- Opening Delimiter -
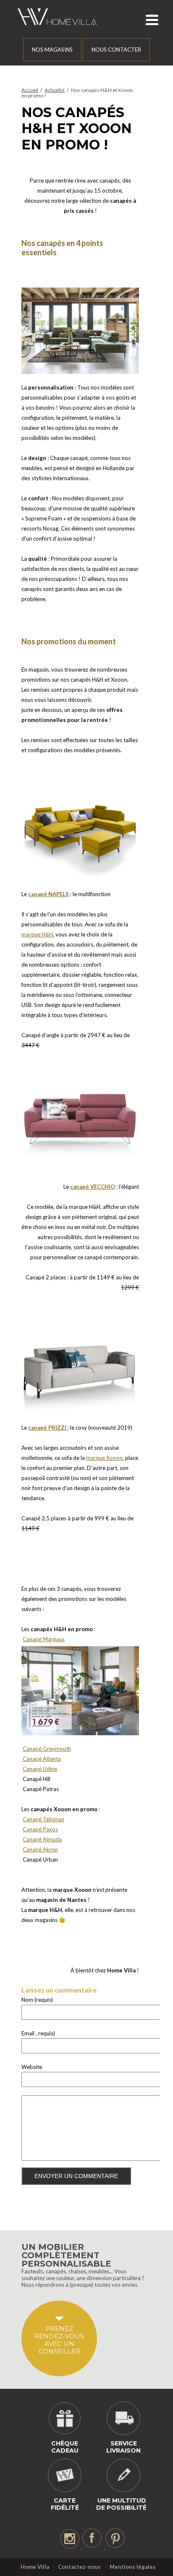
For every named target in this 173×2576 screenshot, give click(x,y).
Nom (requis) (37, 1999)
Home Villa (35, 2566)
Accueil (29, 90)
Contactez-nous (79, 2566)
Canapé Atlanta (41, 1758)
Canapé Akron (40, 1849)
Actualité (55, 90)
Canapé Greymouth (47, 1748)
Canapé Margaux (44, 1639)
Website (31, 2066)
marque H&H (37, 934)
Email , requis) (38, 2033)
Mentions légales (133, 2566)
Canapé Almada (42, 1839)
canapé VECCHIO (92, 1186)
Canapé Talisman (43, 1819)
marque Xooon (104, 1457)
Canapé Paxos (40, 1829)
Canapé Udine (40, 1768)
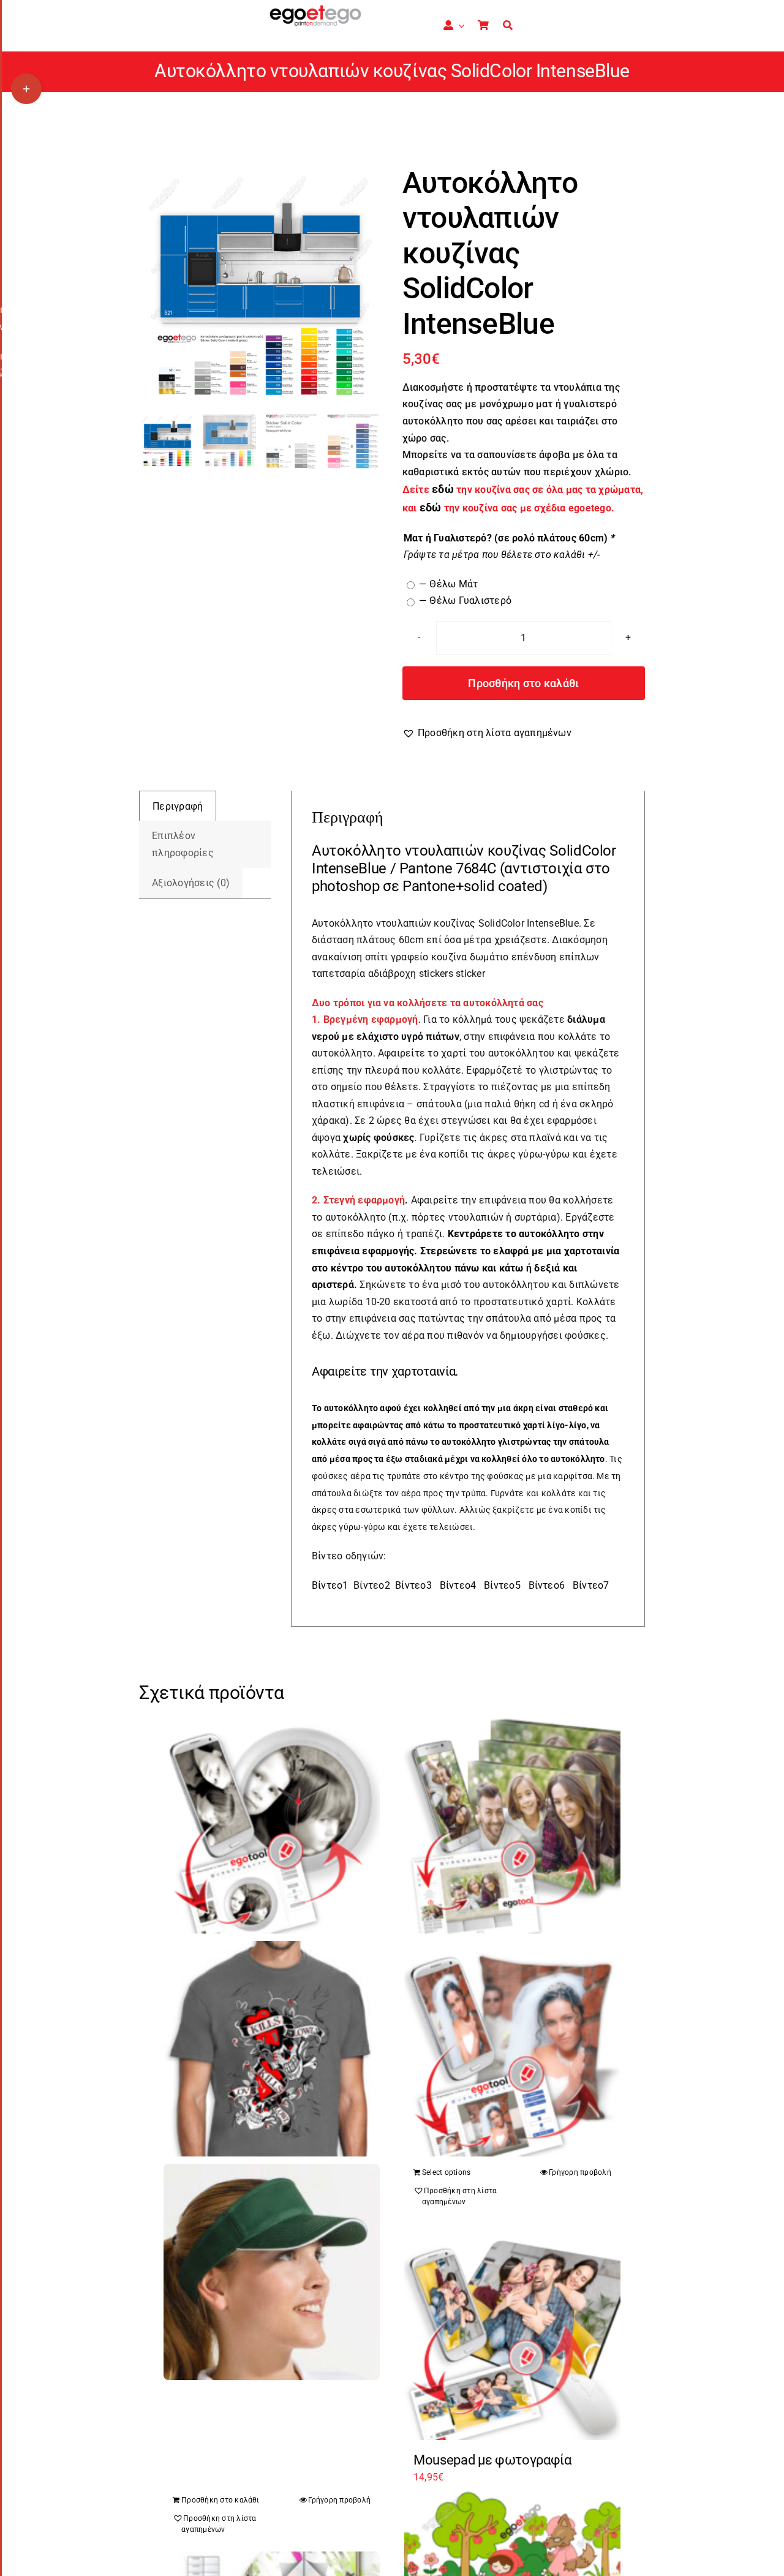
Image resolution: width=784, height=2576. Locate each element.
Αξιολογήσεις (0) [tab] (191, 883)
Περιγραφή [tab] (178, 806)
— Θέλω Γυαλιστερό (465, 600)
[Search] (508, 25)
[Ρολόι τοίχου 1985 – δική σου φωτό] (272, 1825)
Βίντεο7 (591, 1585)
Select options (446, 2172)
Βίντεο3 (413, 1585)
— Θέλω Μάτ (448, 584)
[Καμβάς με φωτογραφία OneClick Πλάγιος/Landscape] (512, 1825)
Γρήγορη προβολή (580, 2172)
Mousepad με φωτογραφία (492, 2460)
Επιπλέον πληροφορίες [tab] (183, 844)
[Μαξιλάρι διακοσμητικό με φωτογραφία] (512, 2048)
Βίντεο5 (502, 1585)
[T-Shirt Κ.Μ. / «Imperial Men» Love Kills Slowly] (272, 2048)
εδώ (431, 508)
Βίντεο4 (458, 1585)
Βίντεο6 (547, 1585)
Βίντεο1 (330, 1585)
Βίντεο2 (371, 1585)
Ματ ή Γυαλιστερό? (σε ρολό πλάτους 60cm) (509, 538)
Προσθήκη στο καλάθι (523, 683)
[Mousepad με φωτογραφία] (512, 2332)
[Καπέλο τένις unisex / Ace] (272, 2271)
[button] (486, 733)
- Closing Delimiter -
TASK STATEMENT
Only the lines above from the one with "[Search] (508, 25)" up to and including the one with "Προσθήκη στο καλάθι (523, 683)" should be repeated, exactly as written.

TASK RESPONSE
[Search] (508, 25)
[Ρολόι τοίχου 1985 – δική σου φωτό] (272, 1825)
Βίντεο7 (591, 1585)
Select options (446, 2172)
Βίντεο3 (413, 1585)
— Θέλω Μάτ (448, 584)
[Καμβάς με φωτογραφία OneClick Πλάγιος/Landscape] (512, 1825)
Γρήγορη προβολή (580, 2172)
Mousepad με φωτογραφία (492, 2460)
Επιπλέον πληροφορίες [tab] (183, 844)
[Μαξιλάρι διακοσμητικό με φωτογραφία] (512, 2048)
Βίντεο5 (502, 1585)
[T-Shirt Κ.Μ. / «Imperial Men» Love Kills Slowly] (272, 2048)
εδώ (431, 508)
Βίντεο4 (458, 1585)
Βίντεο6 (547, 1585)
Βίντεο1 (330, 1585)
Βίντεο2 (371, 1585)
Ματ ή Γυαλιστερό? (σε ρολό πλάτους 60cm) (509, 538)
Προσθήκη στο καλάθι (523, 683)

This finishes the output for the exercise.